- What the exercise asks
All the entries, exactly as they read, must be written out again.

----------------

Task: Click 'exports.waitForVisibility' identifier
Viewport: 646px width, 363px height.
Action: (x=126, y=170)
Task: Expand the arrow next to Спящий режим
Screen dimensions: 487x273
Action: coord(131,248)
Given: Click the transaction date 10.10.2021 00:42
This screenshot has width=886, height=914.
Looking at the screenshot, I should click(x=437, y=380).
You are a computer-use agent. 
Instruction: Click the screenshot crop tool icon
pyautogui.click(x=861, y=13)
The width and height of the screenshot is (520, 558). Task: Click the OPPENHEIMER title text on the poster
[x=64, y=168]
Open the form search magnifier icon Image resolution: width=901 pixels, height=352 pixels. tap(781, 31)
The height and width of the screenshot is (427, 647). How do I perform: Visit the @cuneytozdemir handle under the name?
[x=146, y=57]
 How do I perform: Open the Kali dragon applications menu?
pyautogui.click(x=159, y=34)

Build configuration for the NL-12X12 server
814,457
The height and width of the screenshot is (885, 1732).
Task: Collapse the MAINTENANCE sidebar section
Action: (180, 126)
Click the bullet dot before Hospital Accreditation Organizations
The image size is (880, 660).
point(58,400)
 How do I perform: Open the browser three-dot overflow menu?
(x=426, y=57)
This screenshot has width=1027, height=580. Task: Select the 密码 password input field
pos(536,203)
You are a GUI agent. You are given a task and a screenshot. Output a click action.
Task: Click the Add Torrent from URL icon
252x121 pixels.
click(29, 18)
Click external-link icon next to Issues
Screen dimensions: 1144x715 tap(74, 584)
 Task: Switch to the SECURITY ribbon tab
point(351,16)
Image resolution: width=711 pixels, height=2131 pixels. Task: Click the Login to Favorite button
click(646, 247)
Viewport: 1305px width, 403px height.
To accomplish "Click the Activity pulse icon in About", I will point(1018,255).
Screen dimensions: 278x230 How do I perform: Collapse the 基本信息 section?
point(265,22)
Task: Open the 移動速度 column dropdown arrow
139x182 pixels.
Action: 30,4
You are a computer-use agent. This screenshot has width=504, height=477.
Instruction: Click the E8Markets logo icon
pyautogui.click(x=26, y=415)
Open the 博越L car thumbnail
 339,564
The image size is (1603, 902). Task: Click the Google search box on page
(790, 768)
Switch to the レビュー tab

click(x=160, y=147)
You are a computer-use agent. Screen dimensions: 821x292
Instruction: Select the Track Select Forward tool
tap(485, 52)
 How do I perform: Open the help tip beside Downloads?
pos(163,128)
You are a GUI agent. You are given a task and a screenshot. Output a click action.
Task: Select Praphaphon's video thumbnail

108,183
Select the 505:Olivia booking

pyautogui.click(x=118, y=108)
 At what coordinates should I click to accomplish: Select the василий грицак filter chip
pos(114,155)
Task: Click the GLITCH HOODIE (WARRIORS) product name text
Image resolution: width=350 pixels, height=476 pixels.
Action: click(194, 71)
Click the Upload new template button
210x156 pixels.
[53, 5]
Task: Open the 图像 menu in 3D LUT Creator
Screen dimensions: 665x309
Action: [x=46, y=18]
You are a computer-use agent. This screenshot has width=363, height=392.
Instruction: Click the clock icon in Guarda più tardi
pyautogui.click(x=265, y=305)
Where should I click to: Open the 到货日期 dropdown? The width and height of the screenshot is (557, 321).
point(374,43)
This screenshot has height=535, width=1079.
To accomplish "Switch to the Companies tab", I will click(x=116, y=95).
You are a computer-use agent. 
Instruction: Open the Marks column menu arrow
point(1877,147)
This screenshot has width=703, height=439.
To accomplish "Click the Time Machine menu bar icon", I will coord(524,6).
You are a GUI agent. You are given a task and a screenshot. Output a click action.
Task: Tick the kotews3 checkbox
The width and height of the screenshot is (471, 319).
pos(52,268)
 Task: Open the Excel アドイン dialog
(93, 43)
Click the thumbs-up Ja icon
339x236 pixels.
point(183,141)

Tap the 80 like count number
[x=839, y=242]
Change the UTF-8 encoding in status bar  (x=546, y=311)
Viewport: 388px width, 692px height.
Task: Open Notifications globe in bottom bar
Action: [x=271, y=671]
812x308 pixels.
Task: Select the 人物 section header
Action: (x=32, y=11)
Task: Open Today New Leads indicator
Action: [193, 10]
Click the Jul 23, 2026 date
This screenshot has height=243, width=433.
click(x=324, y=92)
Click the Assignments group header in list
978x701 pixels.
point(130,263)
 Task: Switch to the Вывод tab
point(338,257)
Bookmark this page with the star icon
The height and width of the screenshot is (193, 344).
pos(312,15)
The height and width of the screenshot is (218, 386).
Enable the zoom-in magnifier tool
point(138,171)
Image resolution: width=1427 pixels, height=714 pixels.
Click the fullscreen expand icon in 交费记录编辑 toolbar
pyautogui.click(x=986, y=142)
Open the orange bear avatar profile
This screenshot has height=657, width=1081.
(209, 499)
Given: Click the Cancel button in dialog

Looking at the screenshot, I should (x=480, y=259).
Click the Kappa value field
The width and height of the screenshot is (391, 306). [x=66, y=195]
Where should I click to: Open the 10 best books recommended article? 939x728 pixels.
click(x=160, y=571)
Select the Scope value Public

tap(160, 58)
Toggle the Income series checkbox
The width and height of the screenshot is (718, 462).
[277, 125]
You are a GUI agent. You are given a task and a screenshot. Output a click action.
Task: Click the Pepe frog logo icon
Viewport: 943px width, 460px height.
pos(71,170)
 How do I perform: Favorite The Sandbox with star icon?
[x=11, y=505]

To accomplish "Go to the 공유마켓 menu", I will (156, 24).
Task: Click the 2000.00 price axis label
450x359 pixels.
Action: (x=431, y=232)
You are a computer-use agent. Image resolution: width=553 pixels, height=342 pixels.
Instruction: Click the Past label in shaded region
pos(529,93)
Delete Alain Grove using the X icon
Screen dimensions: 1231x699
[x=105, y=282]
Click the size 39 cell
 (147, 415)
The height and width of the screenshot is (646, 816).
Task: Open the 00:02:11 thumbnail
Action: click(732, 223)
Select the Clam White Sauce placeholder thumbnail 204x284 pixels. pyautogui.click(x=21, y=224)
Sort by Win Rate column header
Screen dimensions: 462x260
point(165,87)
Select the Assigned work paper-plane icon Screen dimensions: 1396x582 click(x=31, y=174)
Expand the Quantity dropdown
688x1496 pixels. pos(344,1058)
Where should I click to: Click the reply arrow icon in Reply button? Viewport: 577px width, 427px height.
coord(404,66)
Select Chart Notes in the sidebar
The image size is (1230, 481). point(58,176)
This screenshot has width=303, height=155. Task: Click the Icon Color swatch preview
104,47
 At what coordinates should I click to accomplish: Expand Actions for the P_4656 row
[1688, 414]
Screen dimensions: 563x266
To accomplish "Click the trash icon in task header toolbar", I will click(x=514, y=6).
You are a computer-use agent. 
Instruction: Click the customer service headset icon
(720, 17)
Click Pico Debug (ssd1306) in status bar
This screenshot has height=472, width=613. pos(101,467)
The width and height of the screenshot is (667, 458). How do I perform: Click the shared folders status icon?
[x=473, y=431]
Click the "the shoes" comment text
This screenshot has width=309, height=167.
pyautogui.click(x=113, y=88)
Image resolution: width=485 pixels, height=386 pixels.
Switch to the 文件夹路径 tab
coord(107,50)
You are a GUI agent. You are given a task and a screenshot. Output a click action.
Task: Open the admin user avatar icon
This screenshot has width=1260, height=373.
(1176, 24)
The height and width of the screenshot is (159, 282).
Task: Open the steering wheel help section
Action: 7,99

----------------

- Answer space
Task: Click 'exports.waitForVisibility' identifier
Viewport: 646px width, 363px height.
Action: (x=126, y=170)
Task: Expand the arrow next to Спящий режим
Screen dimensions: 487x273
Action: coord(131,248)
Given: Click the transaction date 10.10.2021 00:42
This screenshot has width=886, height=914.
Looking at the screenshot, I should click(x=437, y=380).
You are a computer-use agent. 
Instruction: Click the screenshot crop tool icon
pyautogui.click(x=861, y=13)
The width and height of the screenshot is (520, 558). Task: Click the OPPENHEIMER title text on the poster
[x=64, y=168]
Open the form search magnifier icon Image resolution: width=901 pixels, height=352 pixels. tap(781, 31)
The height and width of the screenshot is (427, 647). How do I perform: Visit the @cuneytozdemir handle under the name?
[x=146, y=57]
 How do I perform: Open the Kali dragon applications menu?
pyautogui.click(x=159, y=34)

Build configuration for the NL-12X12 server
814,457
The height and width of the screenshot is (885, 1732).
Task: Collapse the MAINTENANCE sidebar section
Action: (180, 126)
Click the bullet dot before Hospital Accreditation Organizations
The image size is (880, 660).
point(58,400)
 How do I perform: Open the browser three-dot overflow menu?
(x=426, y=57)
This screenshot has width=1027, height=580. Task: Select the 密码 password input field
pos(536,203)
You are a GUI agent. You are given a task and a screenshot. Output a click action.
Task: Click the Add Torrent from URL icon
252x121 pixels.
click(29, 18)
Click external-link icon next to Issues
Screen dimensions: 1144x715 tap(74, 584)
 Task: Switch to the SECURITY ribbon tab
point(351,16)
Image resolution: width=711 pixels, height=2131 pixels. Task: Click the Login to Favorite button
click(646, 247)
Viewport: 1305px width, 403px height.
To accomplish "Click the Activity pulse icon in About", I will point(1018,255).
Screen dimensions: 278x230 How do I perform: Collapse the 基本信息 section?
point(265,22)
Task: Open the 移動速度 column dropdown arrow
139x182 pixels.
Action: 30,4
You are a computer-use agent. This screenshot has width=504, height=477.
Instruction: Click the E8Markets logo icon
pyautogui.click(x=26, y=415)
Open the 博越L car thumbnail
 339,564
The image size is (1603, 902). Task: Click the Google search box on page
(790, 768)
Switch to the レビュー tab

click(x=160, y=147)
You are a computer-use agent. Screen dimensions: 821x292
Instruction: Select the Track Select Forward tool
tap(485, 52)
 How do I perform: Open the help tip beside Downloads?
pos(163,128)
You are a GUI agent. You are given a task and a screenshot. Output a click action.
Task: Select Praphaphon's video thumbnail

108,183
Select the 505:Olivia booking

pyautogui.click(x=118, y=108)
 At what coordinates should I click to accomplish: Select the василий грицак filter chip
pos(114,155)
Task: Click the GLITCH HOODIE (WARRIORS) product name text
Image resolution: width=350 pixels, height=476 pixels.
Action: click(194, 71)
Click the Upload new template button
210x156 pixels.
[53, 5]
Task: Open the 图像 menu in 3D LUT Creator
Screen dimensions: 665x309
Action: [x=46, y=18]
You are a computer-use agent. This screenshot has width=363, height=392.
Instruction: Click the clock icon in Guarda più tardi
pyautogui.click(x=265, y=305)
Where should I click to: Open the 到货日期 dropdown? The width and height of the screenshot is (557, 321).
point(374,43)
This screenshot has height=535, width=1079.
To accomplish "Switch to the Companies tab", I will click(x=116, y=95).
You are a computer-use agent. 
Instruction: Open the Marks column menu arrow
point(1877,147)
This screenshot has width=703, height=439.
To accomplish "Click the Time Machine menu bar icon", I will coord(524,6).
You are a GUI agent. You are given a task and a screenshot. Output a click action.
Task: Tick the kotews3 checkbox
The width and height of the screenshot is (471, 319).
pos(52,268)
 Task: Open the Excel アドイン dialog
(93, 43)
Click the thumbs-up Ja icon
339x236 pixels.
point(183,141)

Tap the 80 like count number
[x=839, y=242]
Change the UTF-8 encoding in status bar  (x=546, y=311)
Viewport: 388px width, 692px height.
Task: Open Notifications globe in bottom bar
Action: [x=271, y=671]
812x308 pixels.
Task: Select the 人物 section header
Action: (x=32, y=11)
Task: Open Today New Leads indicator
Action: [193, 10]
Click the Jul 23, 2026 date
This screenshot has height=243, width=433.
click(x=324, y=92)
Click the Assignments group header in list
978x701 pixels.
point(130,263)
 Task: Switch to the Вывод tab
point(338,257)
Bookmark this page with the star icon
The height and width of the screenshot is (193, 344).
pos(312,15)
The height and width of the screenshot is (218, 386).
Enable the zoom-in magnifier tool
point(138,171)
Image resolution: width=1427 pixels, height=714 pixels.
Click the fullscreen expand icon in 交费记录编辑 toolbar
pyautogui.click(x=986, y=142)
Open the orange bear avatar profile
This screenshot has height=657, width=1081.
(209, 499)
Given: Click the Cancel button in dialog

Looking at the screenshot, I should (x=480, y=259).
Click the Kappa value field
The width and height of the screenshot is (391, 306). [x=66, y=195]
Where should I click to: Open the 10 best books recommended article? 939x728 pixels.
click(x=160, y=571)
Select the Scope value Public

tap(160, 58)
Toggle the Income series checkbox
The width and height of the screenshot is (718, 462).
[277, 125]
You are a GUI agent. You are given a task and a screenshot. Output a click action.
Task: Click the Pepe frog logo icon
Viewport: 943px width, 460px height.
pos(71,170)
 How do I perform: Favorite The Sandbox with star icon?
[x=11, y=505]

To accomplish "Go to the 공유마켓 menu", I will (156, 24).
Task: Click the 2000.00 price axis label
450x359 pixels.
Action: (x=431, y=232)
You are a computer-use agent. Image resolution: width=553 pixels, height=342 pixels.
Instruction: Click the Past label in shaded region
pos(529,93)
Delete Alain Grove using the X icon
Screen dimensions: 1231x699
[x=105, y=282]
Click the size 39 cell
 (147, 415)
The height and width of the screenshot is (646, 816).
Task: Open the 00:02:11 thumbnail
Action: click(732, 223)
Select the Clam White Sauce placeholder thumbnail 204x284 pixels. pyautogui.click(x=21, y=224)
Sort by Win Rate column header
Screen dimensions: 462x260
point(165,87)
Select the Assigned work paper-plane icon Screen dimensions: 1396x582 click(x=31, y=174)
Expand the Quantity dropdown
688x1496 pixels. pos(344,1058)
Where should I click to: Click the reply arrow icon in Reply button? Viewport: 577px width, 427px height.
coord(404,66)
Select Chart Notes in the sidebar
The image size is (1230, 481). point(58,176)
This screenshot has width=303, height=155. Task: Click the Icon Color swatch preview
104,47
 At what coordinates should I click to accomplish: Expand Actions for the P_4656 row
[1688, 414]
Screen dimensions: 563x266
To accomplish "Click the trash icon in task header toolbar", I will click(x=514, y=6).
You are a computer-use agent. 
Instruction: Click the customer service headset icon
(720, 17)
Click Pico Debug (ssd1306) in status bar
This screenshot has height=472, width=613. pos(101,467)
The width and height of the screenshot is (667, 458). How do I perform: Click the shared folders status icon?
[x=473, y=431]
Click the "the shoes" comment text
This screenshot has width=309, height=167.
pyautogui.click(x=113, y=88)
Image resolution: width=485 pixels, height=386 pixels.
Switch to the 文件夹路径 tab
coord(107,50)
You are a GUI agent. You are given a task and a screenshot. Output a click action.
Task: Open the admin user avatar icon
This screenshot has width=1260, height=373.
(1176, 24)
The height and width of the screenshot is (159, 282).
Task: Open the steering wheel help section
Action: 7,99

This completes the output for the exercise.